**WRITTEN EXERCISE:** Write out every line of the listing below word for word, omitting the pictures.

-- Start of DATA EXTRACT --

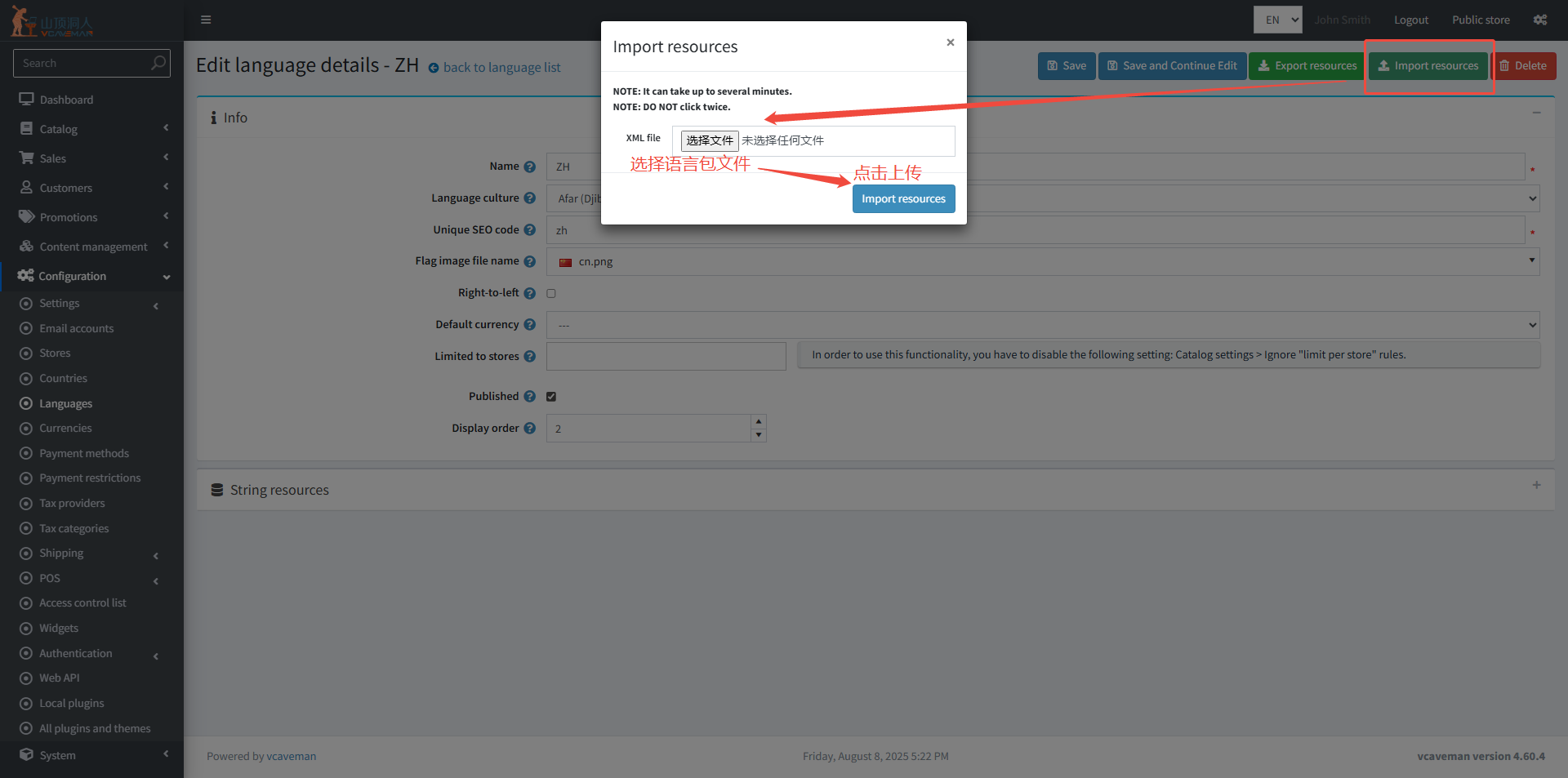Click help icon next to Default currency
Screen dimensions: 1568x778
[x=529, y=325]
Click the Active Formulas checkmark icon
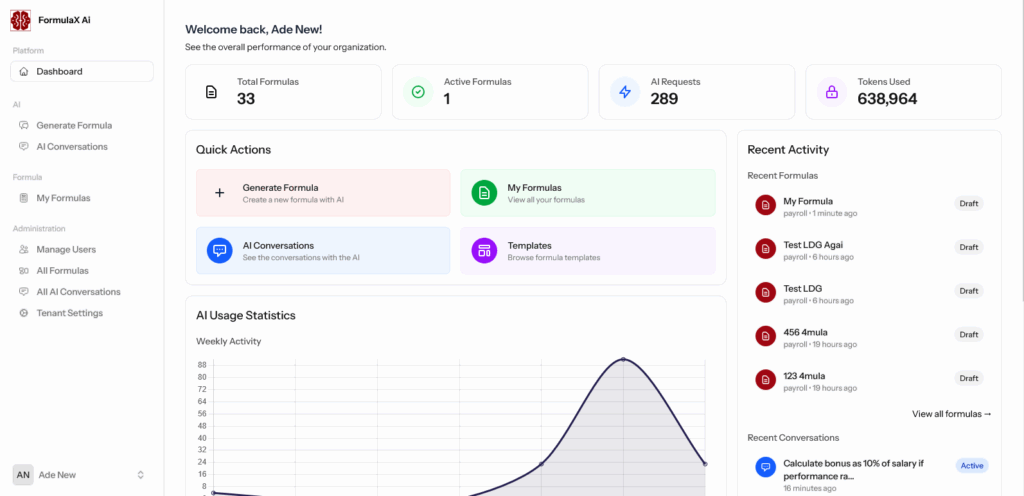This screenshot has height=496, width=1024. coord(418,92)
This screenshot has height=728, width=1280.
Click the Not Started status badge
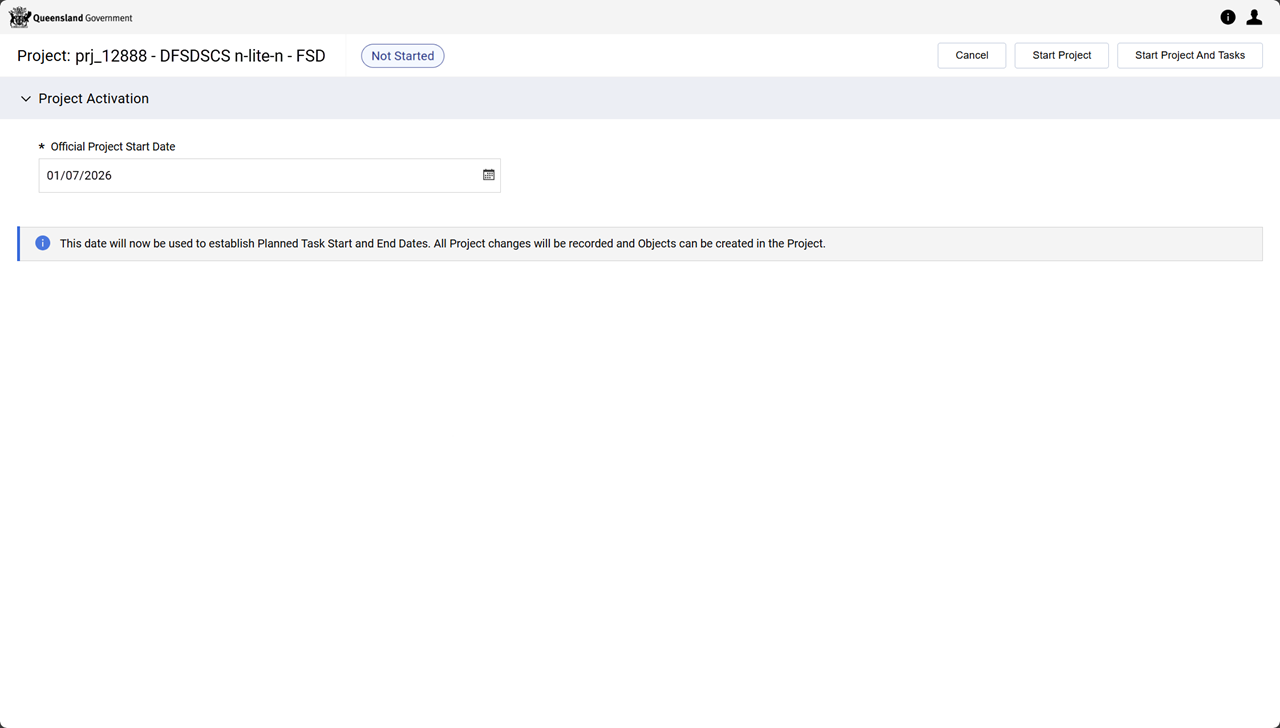tap(402, 56)
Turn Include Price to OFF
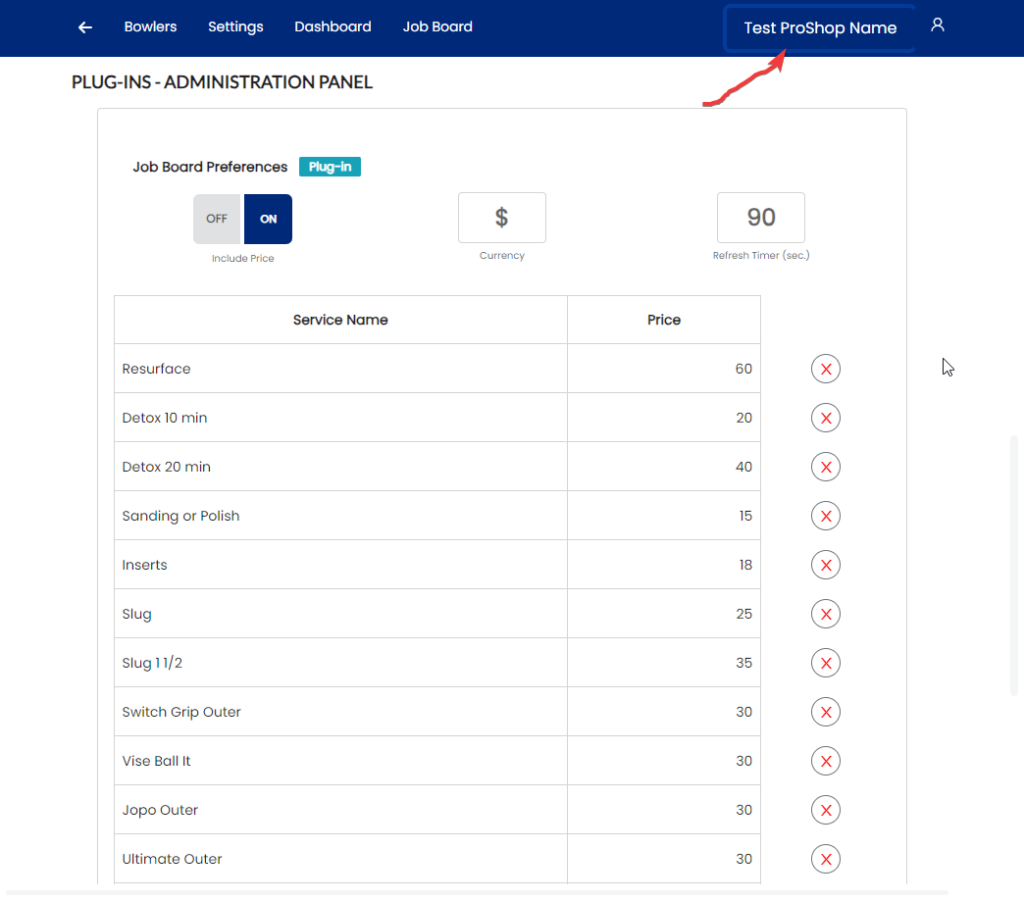The image size is (1024, 901). coord(217,218)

-- End of DATA EXTRACT --

**WRITTEN RESPONSE:**
Click help icon next to Default currency
Screen dimensions: 1568x778
[x=529, y=325]
Click the Active Formulas checkmark icon
This screenshot has height=496, width=1024. coord(418,92)
This screenshot has height=728, width=1280.
Click the Not Started status badge
tap(402, 56)
Turn Include Price to OFF
The image size is (1024, 901). coord(217,218)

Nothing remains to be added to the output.